>> Start Extracted material
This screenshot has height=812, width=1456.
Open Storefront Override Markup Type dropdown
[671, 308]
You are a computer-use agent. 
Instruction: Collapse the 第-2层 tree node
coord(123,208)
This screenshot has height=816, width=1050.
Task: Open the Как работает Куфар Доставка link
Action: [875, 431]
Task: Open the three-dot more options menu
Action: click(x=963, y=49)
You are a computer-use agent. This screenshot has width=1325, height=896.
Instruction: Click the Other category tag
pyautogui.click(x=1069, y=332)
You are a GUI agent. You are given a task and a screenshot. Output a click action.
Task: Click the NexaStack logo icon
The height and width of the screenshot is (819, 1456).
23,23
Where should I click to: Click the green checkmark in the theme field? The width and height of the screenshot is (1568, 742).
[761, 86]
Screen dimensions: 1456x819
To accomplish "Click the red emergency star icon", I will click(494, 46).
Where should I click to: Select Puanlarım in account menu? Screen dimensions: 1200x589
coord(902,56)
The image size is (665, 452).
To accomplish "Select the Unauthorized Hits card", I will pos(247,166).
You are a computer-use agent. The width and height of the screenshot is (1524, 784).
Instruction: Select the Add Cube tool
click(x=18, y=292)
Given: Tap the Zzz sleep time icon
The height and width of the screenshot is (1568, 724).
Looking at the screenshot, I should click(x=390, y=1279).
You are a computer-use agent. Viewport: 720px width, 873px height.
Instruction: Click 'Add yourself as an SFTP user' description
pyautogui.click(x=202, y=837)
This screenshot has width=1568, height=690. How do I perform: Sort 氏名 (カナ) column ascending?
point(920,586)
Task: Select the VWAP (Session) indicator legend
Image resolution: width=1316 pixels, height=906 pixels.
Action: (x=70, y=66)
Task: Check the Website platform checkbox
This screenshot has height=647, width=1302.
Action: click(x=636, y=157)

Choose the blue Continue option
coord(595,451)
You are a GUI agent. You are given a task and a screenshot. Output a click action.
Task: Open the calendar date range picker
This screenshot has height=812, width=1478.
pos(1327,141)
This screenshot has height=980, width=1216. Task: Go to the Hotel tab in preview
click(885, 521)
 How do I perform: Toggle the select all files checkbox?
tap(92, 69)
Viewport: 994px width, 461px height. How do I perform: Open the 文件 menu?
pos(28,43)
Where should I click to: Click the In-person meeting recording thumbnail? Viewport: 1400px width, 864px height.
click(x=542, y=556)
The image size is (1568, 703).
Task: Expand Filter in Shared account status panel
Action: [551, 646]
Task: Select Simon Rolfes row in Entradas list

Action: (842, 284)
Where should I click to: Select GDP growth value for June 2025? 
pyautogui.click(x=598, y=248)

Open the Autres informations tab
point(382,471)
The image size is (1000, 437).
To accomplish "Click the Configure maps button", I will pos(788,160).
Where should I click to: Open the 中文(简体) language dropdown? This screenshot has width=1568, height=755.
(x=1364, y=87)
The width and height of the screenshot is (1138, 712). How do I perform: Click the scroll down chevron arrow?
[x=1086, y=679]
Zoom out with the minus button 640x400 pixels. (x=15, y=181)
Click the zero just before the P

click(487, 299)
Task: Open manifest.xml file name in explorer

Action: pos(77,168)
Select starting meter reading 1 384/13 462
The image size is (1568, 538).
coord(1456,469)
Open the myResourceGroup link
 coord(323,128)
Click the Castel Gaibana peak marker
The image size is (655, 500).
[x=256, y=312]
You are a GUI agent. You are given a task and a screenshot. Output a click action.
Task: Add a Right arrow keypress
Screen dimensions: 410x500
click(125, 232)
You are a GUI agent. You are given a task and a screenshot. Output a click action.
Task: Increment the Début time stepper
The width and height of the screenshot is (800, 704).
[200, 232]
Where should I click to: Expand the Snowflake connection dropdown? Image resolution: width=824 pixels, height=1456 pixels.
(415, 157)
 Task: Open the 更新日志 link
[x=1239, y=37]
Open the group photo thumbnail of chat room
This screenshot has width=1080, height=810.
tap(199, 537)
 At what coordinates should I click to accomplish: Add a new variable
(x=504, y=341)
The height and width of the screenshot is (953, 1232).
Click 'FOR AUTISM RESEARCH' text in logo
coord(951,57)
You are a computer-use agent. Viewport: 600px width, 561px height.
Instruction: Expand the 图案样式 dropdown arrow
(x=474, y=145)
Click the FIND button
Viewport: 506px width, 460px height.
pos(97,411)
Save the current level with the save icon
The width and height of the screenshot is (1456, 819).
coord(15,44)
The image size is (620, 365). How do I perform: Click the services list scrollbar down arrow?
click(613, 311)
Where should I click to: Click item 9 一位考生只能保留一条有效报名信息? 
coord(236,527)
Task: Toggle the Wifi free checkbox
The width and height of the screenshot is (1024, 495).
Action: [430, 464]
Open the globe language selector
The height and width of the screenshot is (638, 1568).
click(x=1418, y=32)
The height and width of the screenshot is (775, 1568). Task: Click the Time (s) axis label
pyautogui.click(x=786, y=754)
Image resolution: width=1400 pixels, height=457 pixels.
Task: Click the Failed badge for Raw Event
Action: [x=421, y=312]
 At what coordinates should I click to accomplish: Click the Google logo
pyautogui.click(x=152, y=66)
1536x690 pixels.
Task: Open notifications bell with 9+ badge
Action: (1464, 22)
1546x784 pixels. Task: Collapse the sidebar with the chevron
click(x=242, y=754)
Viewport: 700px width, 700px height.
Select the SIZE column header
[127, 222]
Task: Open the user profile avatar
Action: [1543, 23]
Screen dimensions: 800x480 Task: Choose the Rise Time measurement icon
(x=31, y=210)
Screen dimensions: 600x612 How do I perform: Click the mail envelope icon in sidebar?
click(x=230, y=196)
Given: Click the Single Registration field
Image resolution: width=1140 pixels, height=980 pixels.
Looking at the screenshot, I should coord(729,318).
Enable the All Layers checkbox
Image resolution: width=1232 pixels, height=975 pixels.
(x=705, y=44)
>> End Extracted material
- [Written request]: Rewrite the items from the start through the line containing "Action: click(x=963, y=49)", swapping "Collapse" for "Expand" and leaving everything else as is.

- [Correct result]:
This screenshot has height=812, width=1456.
Open Storefront Override Markup Type dropdown
[671, 308]
You are a computer-use agent. 
Instruction: Expand the 第-2层 tree node
coord(123,208)
This screenshot has height=816, width=1050.
Task: Open the Как работает Куфар Доставка link
Action: [875, 431]
Task: Open the three-dot more options menu
Action: click(x=963, y=49)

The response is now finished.